Ed Nisley's Blog: Shop notes, electronics, firmware, machinery, 3D printing, laser cuttery, and curiosities. Contents: 100% human thinking, 0% AI slop.
A giant envelope containing one of those “political surveys” that’s actually a thinly disguised fundraiser arrived, with this confidence-inspiring ID in the upper-right corner:
A day or so after kvetching about that informal DCRT vehicle entrance to the head planner developing the Dutchess County Master Plan for bicycle & pedestrian facilities, this appeared:
DCRT Overocker Crossing – block on informal entrance
Notice the blue electrical junction box on the right? That can’t possibly be a Good Thing… but, so far, it doesn’t seem to bother anybody enough to repair it.
Those missing ADA strips at Grand have been swept out, converting them into rough-bottomed trenches across the trail. At least they’re not quite so slip-prone, even if they’re still a tripping hazard.
So I picked up a lot of 20 p-channel MOSFETs from the usual eBay supplier in China, which arrived in good order. As is often the case, the SOIC chips are in snippets of tape-and-reel carrier, but this tape looked decidedly odd:
eBay FDS6675 Tape Cover Contamination
Peeling back the tape shows that the crud is just on (or perhaps inside) the tape, not on the ICs or inside the carrier pockets:
Some of those specks are dirt, some seem to be bubbles, other are just, well, I don’t know what they might be. Maybe they were having a bad day in the tape factory?
One might reasonably conclude the chips aren’t in their original carrier…
I must gimmick up a quick test to verify that the chips behave like p-channel MOSFETs, instead of, oh, solid plastic; that Fairchild logo looks a bit grotty, doesn’t it?

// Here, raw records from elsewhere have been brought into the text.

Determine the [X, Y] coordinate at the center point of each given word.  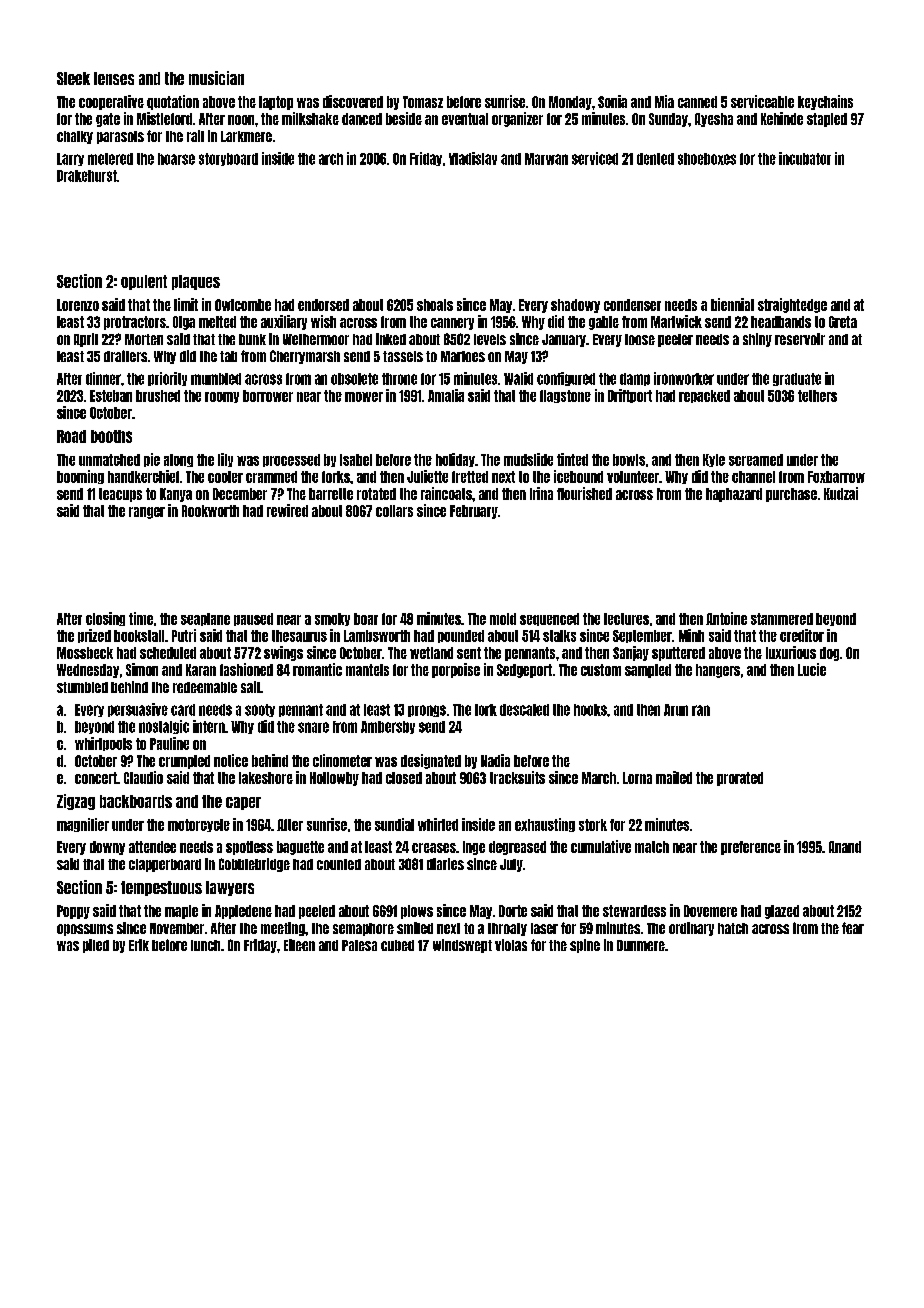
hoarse [176, 159]
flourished [584, 493]
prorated [740, 779]
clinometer [342, 760]
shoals [435, 305]
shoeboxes [707, 159]
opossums [85, 930]
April [86, 340]
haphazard [734, 495]
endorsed [323, 305]
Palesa [359, 945]
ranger [147, 513]
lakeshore [266, 778]
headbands [781, 322]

Sometimes crickets make their way into the basement. This one, a model that I’ve always known as a Jerusalem Cricket(*) evidently lost a pitched battle with one of the Dust Bunnies guarding the Basement Laboratory:
Jerusalem Cricket vs Dust Bunny – top view
A rear view:
Jerusalem Cricket vs Dust Bunny – rear view
From the front:
Jerusalem Cricket vs Dust Bunny – front view
I deported it to the flower garden outside the basement door, where I hope it can brush off the Bunny’s entrapments…
It may not be a Jerusalem Cricket, because they’re more common out west, but that’s the best match in our bug books and that’s what we’ve always called them.
[Update: (*) It’s most likely a Cave Cricket. See the comments for details.]
Mary’s been picking blueberries and freezing them for winter treats, a process that involves inspecting each berry laid out on the tray.
This one failed QC:
Blueberry with eggs – overview
A closer look shows some remarkable structures:
Blueberry with eggs – detail
Unfortunately, they’ll probably turn into Brown Marmorated Stink Bugs. This is not a Good Thing, because those stink bugs will devastate fruit harvests, including all the apple orchards along the entire Hudson Valley, over the next few years.
They may be Predatory Stink Bugs, which would be unusual in Dutchess County, but not nearly so awful.
We are very much interested in some of your product. We try to contact you online but you are not online so we decided to attach the picture of the product we need to dropbox and put it in your offline. Open the bellow link and download the attachment to preview the product we need:
... dropbox url snippage ... /Product%20Pics.rar
Let me know if the product is still available for sale and how much it costs, also tell us the product details.
Regards,
Allen Moore,
Procurement Officer,
International Product Buyers
Well, I don’t generally rebuff the humble, but I don’t have any “product” for sale. Also pulling the suspicion trigger:
To: Recipients <Procurement@Officer.com>
Subject: Open Attachment For Product Picture
It’s not clear what “attach the picture of the product we need to dropbox and put it in your offline” might mean. Despite the Dropbox URL, the email sported an attachment named Product\ Pics.rar, showing they come from a different universe wherein every operating system has a native RAR extraction program.
Being a dutiful citizen of the Interwebs, I did what the nice man asked:
unrar e Product\ Pics.rar
That produced a single file which RAR described thusly:
Extracting Product Picjpg.SCR
At least that’s what it looked like on the command line. I think they were trying to overwrite the SCR with the jpg, as the file name was really Product Pic<U+202E>RCS.gpj, but the Unicode U+20E bidirectional text control character seems to be in the wrong place. I think they wanted Product Pic.SCR<U+202E>gpj, but I also confess to having no experience with sixth-level Unicode direction reversal rendering.
Anyhow, handing the entire RAR archive to VirusTotal produces the expected result:
VirusTotal – Product Pics malware file
It’s disconcerting to see ClamAV asleep at the switch on this one, but signature detection has become decreasingly relevant these days.